#### ASSIGNMENT:
Each line of the records needs to come back exactly as written.

#### ENTRIES SHOWN:
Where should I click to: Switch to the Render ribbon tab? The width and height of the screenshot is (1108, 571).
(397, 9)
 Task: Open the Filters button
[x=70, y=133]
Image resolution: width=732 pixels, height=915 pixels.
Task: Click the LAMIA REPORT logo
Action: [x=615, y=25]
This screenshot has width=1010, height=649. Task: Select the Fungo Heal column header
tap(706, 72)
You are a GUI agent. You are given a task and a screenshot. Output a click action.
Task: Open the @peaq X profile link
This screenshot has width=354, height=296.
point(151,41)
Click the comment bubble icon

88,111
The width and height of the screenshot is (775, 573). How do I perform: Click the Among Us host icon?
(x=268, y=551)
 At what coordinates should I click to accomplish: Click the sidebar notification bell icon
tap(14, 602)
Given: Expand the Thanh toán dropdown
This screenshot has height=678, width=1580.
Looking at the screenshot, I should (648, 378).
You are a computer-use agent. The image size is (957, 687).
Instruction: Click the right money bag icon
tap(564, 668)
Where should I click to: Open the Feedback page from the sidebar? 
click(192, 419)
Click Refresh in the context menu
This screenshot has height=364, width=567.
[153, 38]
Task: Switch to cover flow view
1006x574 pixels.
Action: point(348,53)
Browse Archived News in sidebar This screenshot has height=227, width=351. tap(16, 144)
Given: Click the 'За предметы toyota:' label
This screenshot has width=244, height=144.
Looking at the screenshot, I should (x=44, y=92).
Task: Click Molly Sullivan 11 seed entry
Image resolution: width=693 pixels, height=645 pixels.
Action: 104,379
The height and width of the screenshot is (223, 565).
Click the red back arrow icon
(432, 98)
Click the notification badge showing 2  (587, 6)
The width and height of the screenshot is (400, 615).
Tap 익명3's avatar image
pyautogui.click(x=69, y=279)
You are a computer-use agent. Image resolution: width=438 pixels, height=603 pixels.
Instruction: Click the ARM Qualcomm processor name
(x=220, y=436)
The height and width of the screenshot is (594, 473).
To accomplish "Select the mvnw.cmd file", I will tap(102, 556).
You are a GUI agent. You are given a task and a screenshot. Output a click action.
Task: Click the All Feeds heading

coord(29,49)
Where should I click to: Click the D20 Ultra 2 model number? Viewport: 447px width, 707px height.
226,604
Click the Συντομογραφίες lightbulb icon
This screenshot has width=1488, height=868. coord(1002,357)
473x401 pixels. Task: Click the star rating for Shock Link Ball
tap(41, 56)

#### RESPONSE:
Where should I click to: Switch to the Render ribbon tab? The width and height of the screenshot is (1108, 571).
(397, 9)
 Task: Open the Filters button
[x=70, y=133]
Image resolution: width=732 pixels, height=915 pixels.
Task: Click the LAMIA REPORT logo
Action: [x=615, y=25]
This screenshot has width=1010, height=649. Task: Select the Fungo Heal column header
tap(706, 72)
You are a GUI agent. You are given a task and a screenshot. Output a click action.
Task: Open the @peaq X profile link
This screenshot has width=354, height=296.
point(151,41)
Click the comment bubble icon

88,111
The width and height of the screenshot is (775, 573). How do I perform: Click the Among Us host icon?
(x=268, y=551)
 At what coordinates should I click to accomplish: Click the sidebar notification bell icon
tap(14, 602)
Given: Expand the Thanh toán dropdown
This screenshot has height=678, width=1580.
Looking at the screenshot, I should (648, 378).
You are a computer-use agent. The image size is (957, 687).
Instruction: Click the right money bag icon
tap(564, 668)
Where should I click to: Open the Feedback page from the sidebar? 
click(192, 419)
Click Refresh in the context menu
This screenshot has height=364, width=567.
[153, 38]
Task: Switch to cover flow view
1006x574 pixels.
Action: point(348,53)
Browse Archived News in sidebar This screenshot has height=227, width=351. tap(16, 144)
Given: Click the 'За предметы toyota:' label
This screenshot has width=244, height=144.
Looking at the screenshot, I should (x=44, y=92).
Task: Click Molly Sullivan 11 seed entry
Image resolution: width=693 pixels, height=645 pixels.
Action: 104,379
The height and width of the screenshot is (223, 565).
Click the red back arrow icon
(432, 98)
Click the notification badge showing 2  (587, 6)
The width and height of the screenshot is (400, 615).
Tap 익명3's avatar image
pyautogui.click(x=69, y=279)
You are a computer-use agent. Image resolution: width=438 pixels, height=603 pixels.
Instruction: Click the ARM Qualcomm processor name
(x=220, y=436)
The height and width of the screenshot is (594, 473).
To accomplish "Select the mvnw.cmd file", I will tap(102, 556).
You are a GUI agent. You are given a task and a screenshot. Output a click action.
Task: Click the All Feeds heading

coord(29,49)
Where should I click to: Click the D20 Ultra 2 model number? Viewport: 447px width, 707px height.
226,604
Click the Συντομογραφίες lightbulb icon
This screenshot has width=1488, height=868. coord(1002,357)
473x401 pixels. Task: Click the star rating for Shock Link Ball
tap(41, 56)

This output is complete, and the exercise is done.